Debe ser duro pertenecer a esta generación. Debe ser duro ver como el mundo que avanzó ininterrumpidamente durante tanto tiempo, comienza a declinar justo cuando se nace. Debe ser duro darse cuenta que lo único que parece seguir avanzando es la tecnología pero con propósitos poco nobles. Es lo que le ocurrirá a estas personas. Tal vez será la generación más deprimida y triste de la historia. Tal vez la tasa de suicidios entre sus miembros sea muy alta.

O tal vez no. Tal vez esta generación será una generación que se revelará contra los planes del Gran Hermano o ese mundo huxleyano que nos están tratando de vender desde ahora. Contra ese destino distópico que nos espera. Tal vez sea la generación de la resistencia. De la lucha más grande en la historia por la libertad del individuo. De muchos outsiders que renuncian a la tecnología para poder vivir una vida mejor y más equilibrada. Tal vez sea la generación que planteará el retorno a la vida rural y la madre Naturaleza para poder salvarnos.

Si es así, ¿tendrán éxito? Ojalá lo tengan. Sería algo extremadamente grandioso para la Humanidad. Lo mejor que podría pasarnos en el futuro. Sería un triunfo de la libertad sobre el miedo. Del amor sobre el miedo.

5- Las Generaciones Distópicas – O nacidos después de 2033. (Pronóstico)

Para estas generaciones probablemente nosotros seamos los vestigios de un mundo salvaje. Un mundo que sólo conocerán a través de una Historia manipulada que narrará como el ser humano arruinó el planeta en el siglo XX y principios del siglo XXI, lo que obligó a tomar medidas para salvar a la especie y transformarse en la sociedad avanzada que en ese tiempo se conocerá.

El lavado cerebral de estas generaciones será tan grande que el pensamiento crítico será casi que anulado y considerado subversivo. La tecnología será la gran aliada del control económico, político y social.

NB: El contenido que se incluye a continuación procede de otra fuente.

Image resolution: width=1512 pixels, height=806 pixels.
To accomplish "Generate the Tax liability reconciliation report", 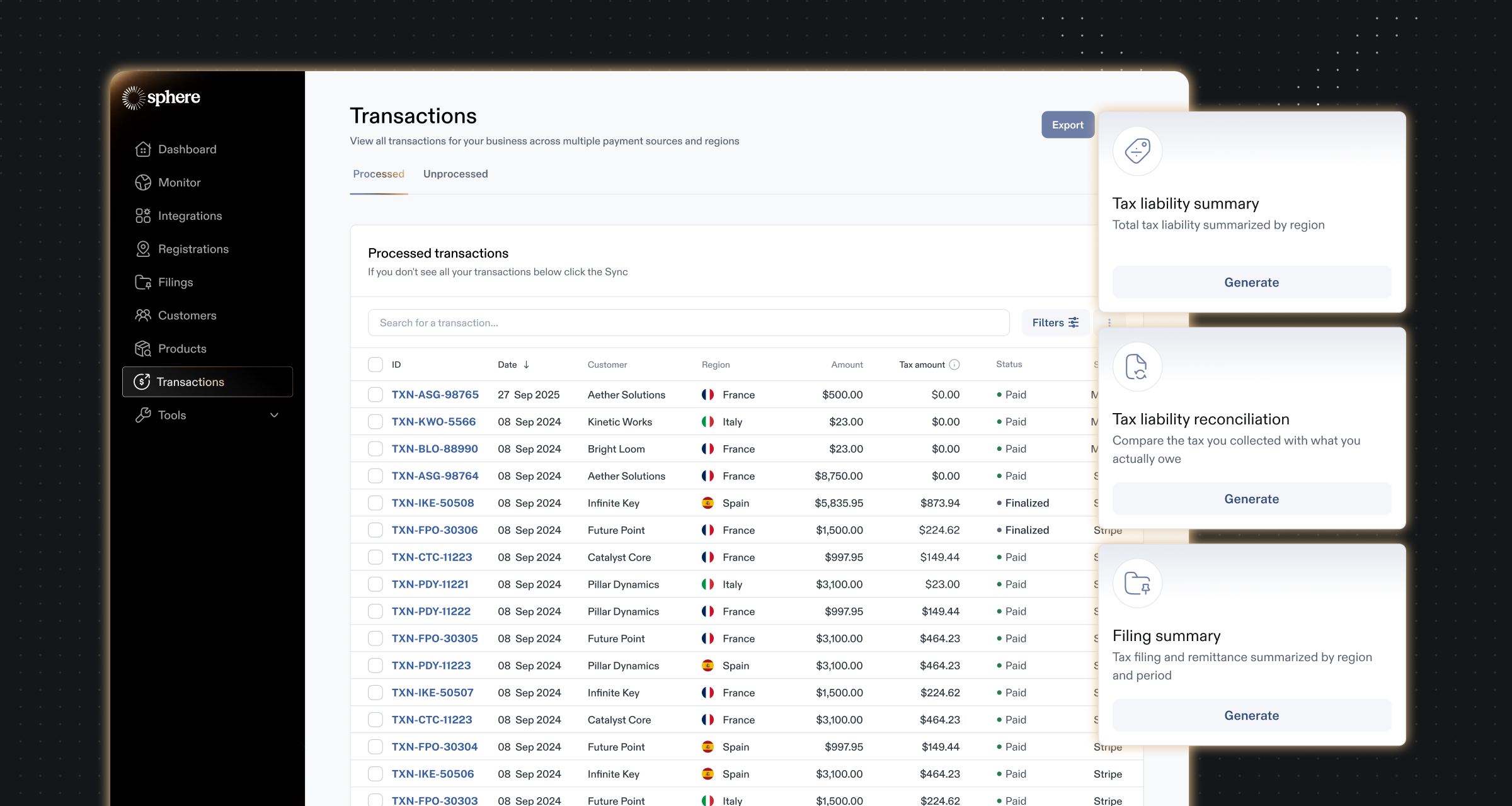I will (x=1251, y=499).
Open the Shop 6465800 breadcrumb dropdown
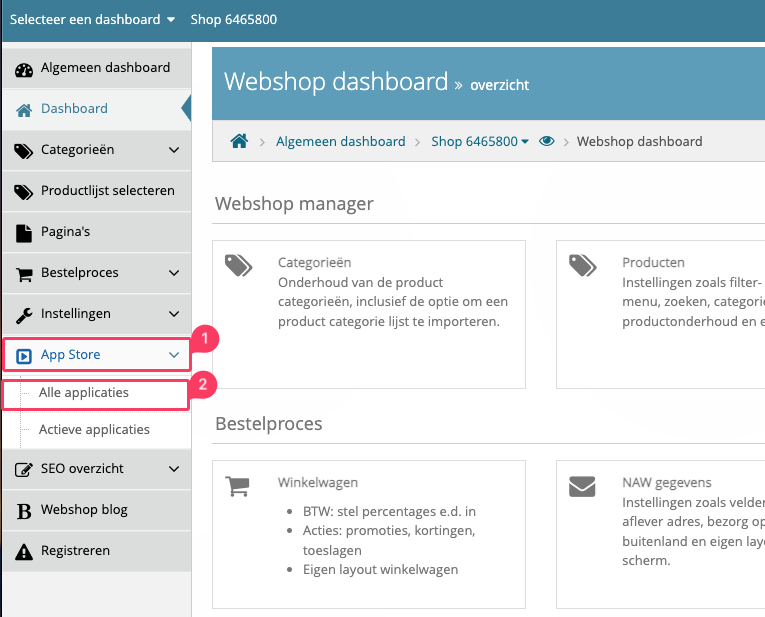 (480, 142)
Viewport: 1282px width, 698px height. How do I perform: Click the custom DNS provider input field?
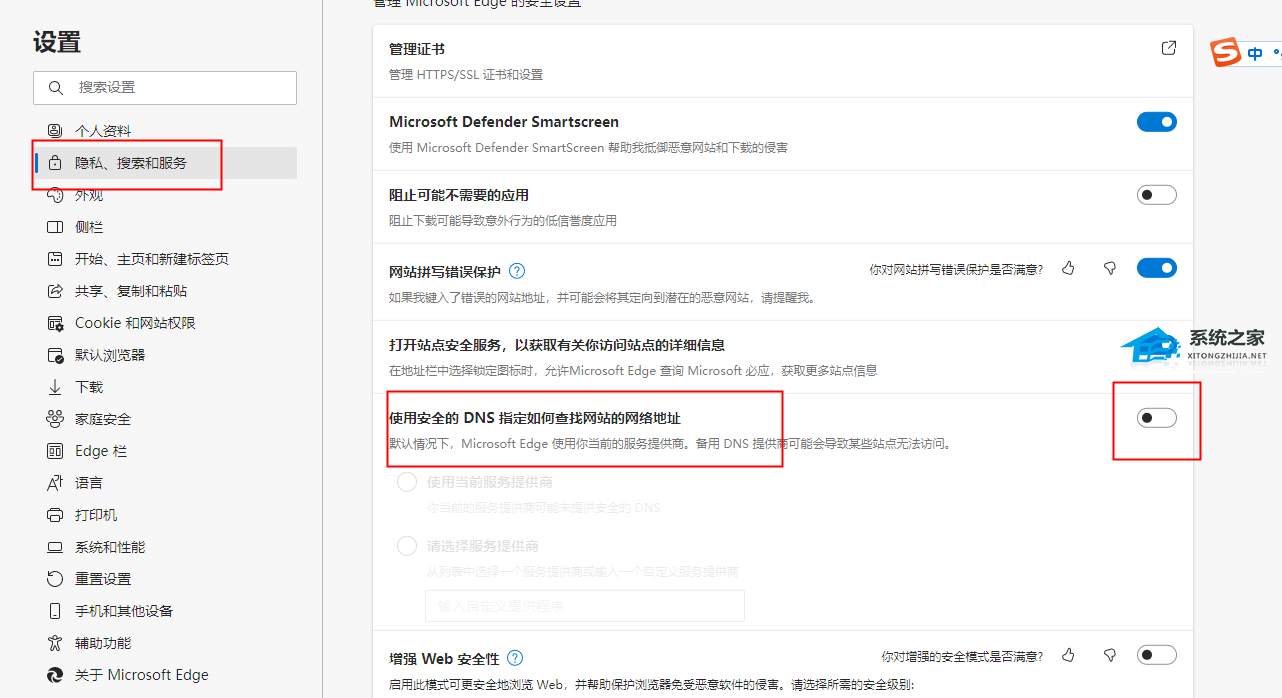point(585,606)
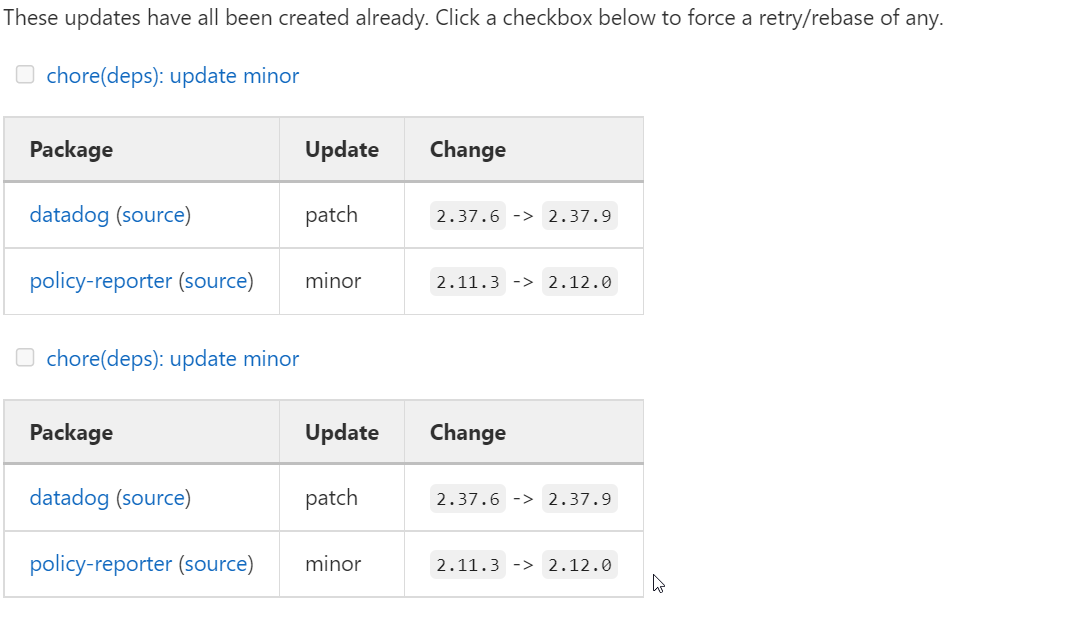Image resolution: width=1079 pixels, height=617 pixels.
Task: Open the datadog package link in second table
Action: 68,497
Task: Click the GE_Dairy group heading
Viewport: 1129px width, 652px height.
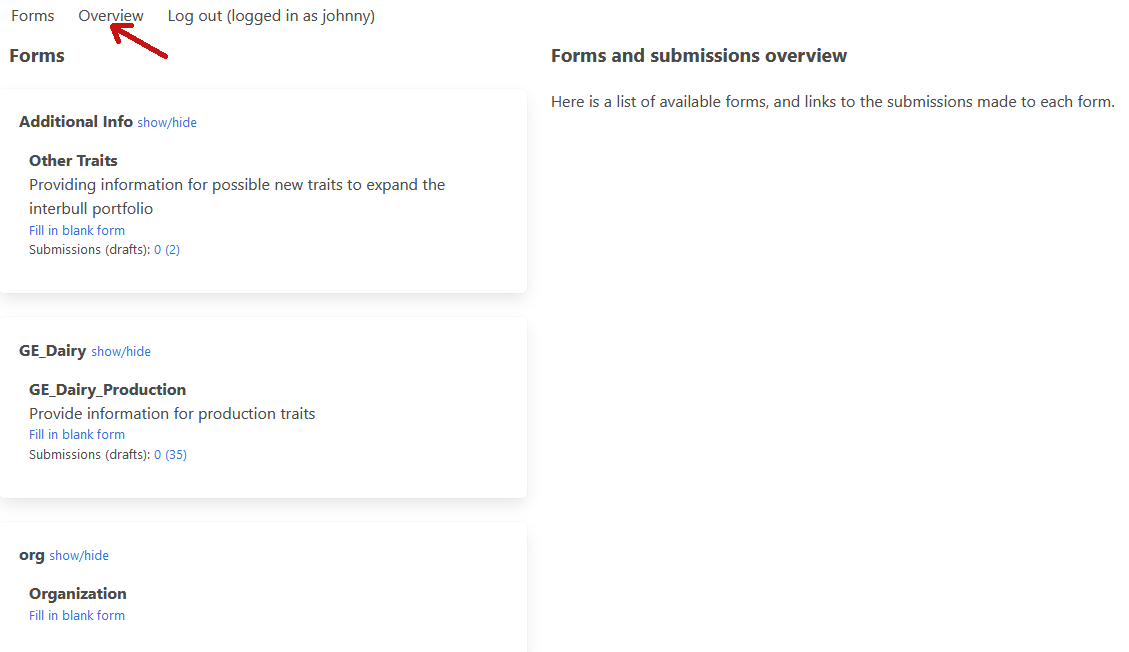Action: pyautogui.click(x=53, y=351)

La Democracia real habrá muerto. Tal vez exista una especie de democracia cosmética, pero dudo mucho que “el gobierno del pueblo” sea una realidad en aquel entonces.

El mundo muy probablemente estará controlado por enormes megacorporaciones que se convertirán en monopolios imposibles de vencer para cualquier gobierno. Por tanto, cederán el control para no ir contra la corriente de manera quijotesca.

Posiblemente en muchos lugares se vivirá un espejismo de prosperidad. Un espejismo provocado por el maquillaje de la tecnología. Pero en realidad será un mundo decadente.
La manipulación genética, la inteligencia artificial, el ascenso de los cyborgs, las drogas sintéticas controladas provocarán una dictadura tecnológica que terminará ensombreciendo el alma de los humanos. El excesivo control social, que se entenderá como necesario para salvar la especie, tenderá a convertir a los humanos en una especie de semi-autómatas donde incluso la felicidad se podrá fabricar en un laboratorio.

Será un mundo bastante gris. Una avanzada civilización decadente.

Dos puntos inciertos con el que les tocará lidiar:

– La probable llegada de la singularidad tecnológica con el riesgo que implica ceder el control del mundo a máquinas que puedan auto mejorarse. Lo que sucedería de ahí en adelante es un total interrogante.

– La posibilidad de colonizar otros planetas. Tal vez, a lo mejor, quizás, en la colonización de esos planetas lo único que estaríamos haciendo sería preparar un reset. Una forma de reiniciar nuestra historia pero en otro mundo; la manera que tendría nuestra civilización avanzada decadente de iniciar un nuevo ciclo expansivo. Tal vez, a lo mejor, quizás, fue lo mismo que hicieron nuestros antiguos padres cuando colonizaron el planeta Tierra y plantaron su semilla mezclándola con la Naturaleza original de este mundo.